En un bar libaba Pepe Hierro sus poemas, y en ‘La Catedral’, que era un bar con
nombre de iglesia, transcurría la conversación de los protagonistas de una
famosa novela. «Bares, qué lugares tan gratos para
conversar
–dice
‘Gabinete Caligari’–, no hay como el calor del amor en un bar». «Bares, el
lugar donde siempre somos felices, ¡benditos bares!», airea el anuncio de una
multinacional de cola que está haciendo regulaciones de empleo.

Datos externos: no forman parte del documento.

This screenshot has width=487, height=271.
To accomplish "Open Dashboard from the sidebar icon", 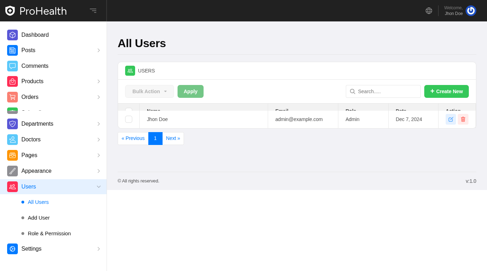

Los españoles somos de bares,
reductos de libertad en los que desconectamos de todo mientras consumimos y,
crecidos como Aznar, decimos aquello de que «las copas de vino que yo tengo o
no tengo que beber déjame que las beba tranquilamente». Son nuestros foros de
insumisión. En el bar criticamos las financiaciones políticas con dinero negro y
los atascos por las obras del señor de la ciudad, y nos sentimos capaces de
encabezar rebeliones si los contertulios apoyan nuestras ideas. Porque, ésa es
otra, las buenas tertulias se hacen en los bares, y en ellos se vive como en ningún otro sitio el fútbol de pago. No
conozco corrientes de solidaridad o de rechazo tan espontáneas como las que se
dan en esos lugares cuando un equipo marca gol. Por no hablar de su importancia
cultural: los mostradores de los bares son, hoy por hoy, salvaguardias de la
prensa en papel.
Si es que un buen bar cuida hasta
su nombre. Cuando, como editor, quiero llegar a acuerdos con autores, suelo
reunirme en el bar ‘La oficina’. En ocasiones me llama mi mujer: «¿Sigues en la
oficina? Anda, sal ya, que estás todo el día trabajando». ¡Si ella supiera!